The tenant rent payment may help cover the increased expenses, but landlords shouldn’t always count on it. Homes will usually have tenants for less than 12 full months out of the year, since it takes time to find a renter, or a tenant could potentially leave before their lease is up.
Legal Fees and Administrative Charges
Landlords should budget money and time for getting legal advice, learning their rights and drafting rental agreements. Some attorneys will charge a flat rate of about $200 for landlord services. Other lawyers may charge by the hour. Owners should be prepared to pay for additional work if a tenant needs to be evicted or there is some other legal dispute.
In addition to legal expenses, landlord will have to pay for administrative costs related to interviewing potential tenants, running their credit histories and checking references.
Property management companies can handle these tasks for the property investor, but typically charge about 10 percent of each month’s rent for their services.

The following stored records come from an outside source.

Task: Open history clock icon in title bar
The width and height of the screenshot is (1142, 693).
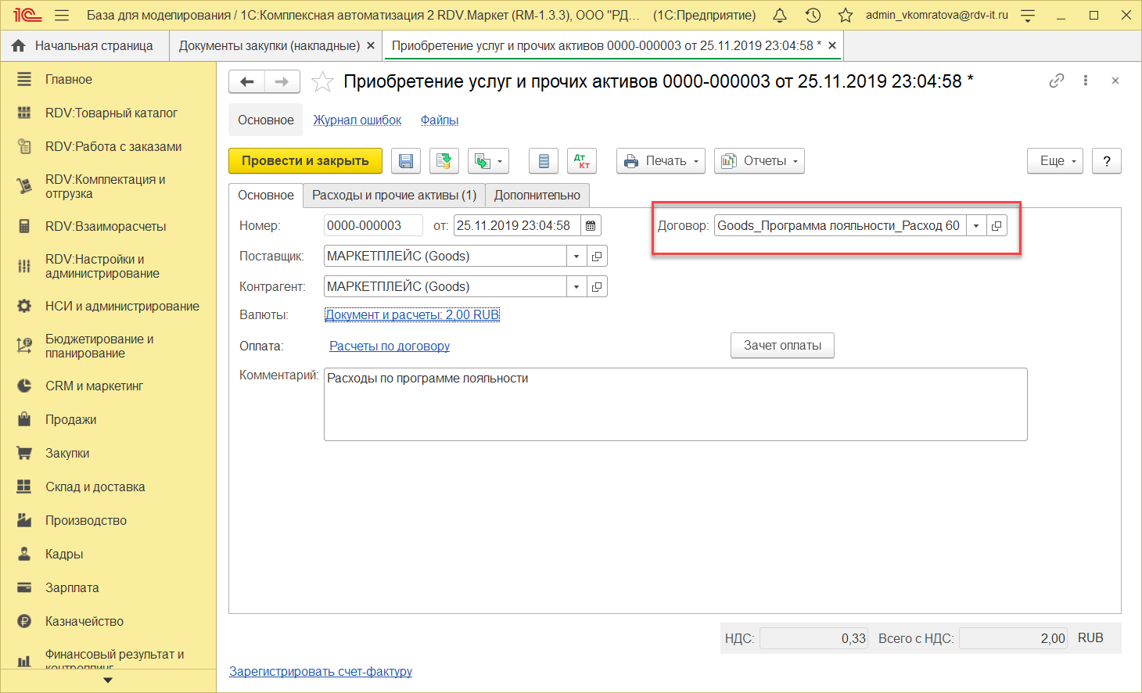Action: coord(813,15)
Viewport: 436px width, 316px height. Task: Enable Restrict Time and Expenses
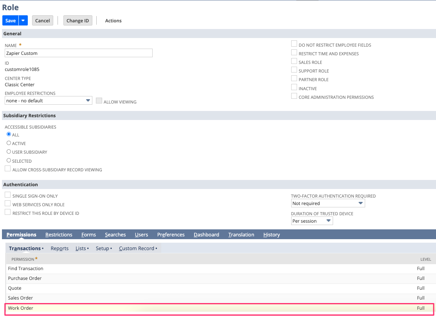click(294, 52)
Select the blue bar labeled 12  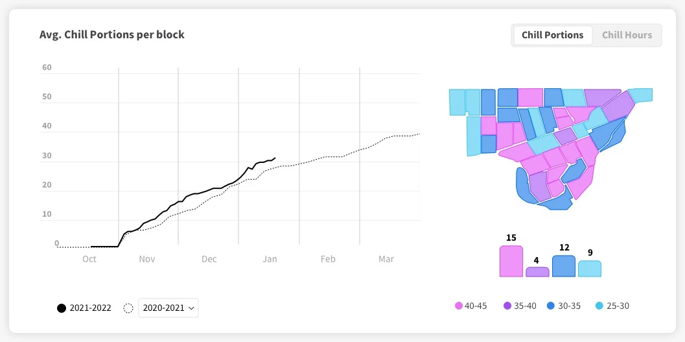[563, 266]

Many municipalities require owners to register rental homes and make them available for examination. The city will send out an inspector to make sure the property is up to code. If there is a defect, the owners will have to pay to fix the problem. Some municipalities also ask new landlords to attend day-long training classes that cover topics such as how to find good tenants, best practices in property management and how to spot and report potential illegal activity. More cities are offering these classes because of an increase in “casual landlords” who may not understand all the legal regulations involved in owning rental property. Fees for these administrative services add up. The cost for registration, inspections and training can be a couple hundred dollars a year.
Cleaning, Care and Maintenance Costs
To attract tenants, landlords may have to spend up to $1,000 on paint, carpet and landscaping. Otherwise, it might be difficult to find a reliable tenant. So, homeowners who can’t sell and decide to rent their home should plan to spruce up the place, just as they would before a sale. The same upkeep problems that could be holding a house back on the “for sale” market could also be holding it back from the rental market. The difference is, houses can be sold as is, but a renter may not be willing to rent, “as is”.
When a tenant does move in, the landlord may be contractually obligated to fix new maintenance issues such as a leaky toilet. And, once the tenant moves out, the landlord will need to spend more money to clean up the home for the next resident.
Landlords should be prepared to pay these expenses out of pocket. Owners can require a security deposit to help cover certain cleanup costs, but it won’t pay for everything if the tenant stops paying rent early or badly trashes the house.
Many states and municipalities have tax rules that favor owners who live in their homes, such as the homestead exemption. These tax breaks don’t apply to investment property. So, new landlords should be aware that they may have a higher tax burden on their investment property.
This issue is especially pertinent to homeowners who turn a primary home into a rental. An owner will probably have to give up the homestead exemption if he or she moves out of property while continuing to own it. This would mean higher property taxes.
Once the real estate market rebounds, an owner may decide to put his or her home up for sale. But if that person hasn’t lived in the dwelling for at least two of the previous five years, the owner likely will lose his or her capital gains tax exemption, which allows individual filers to keep $250,000 of profit from the sale tax-free.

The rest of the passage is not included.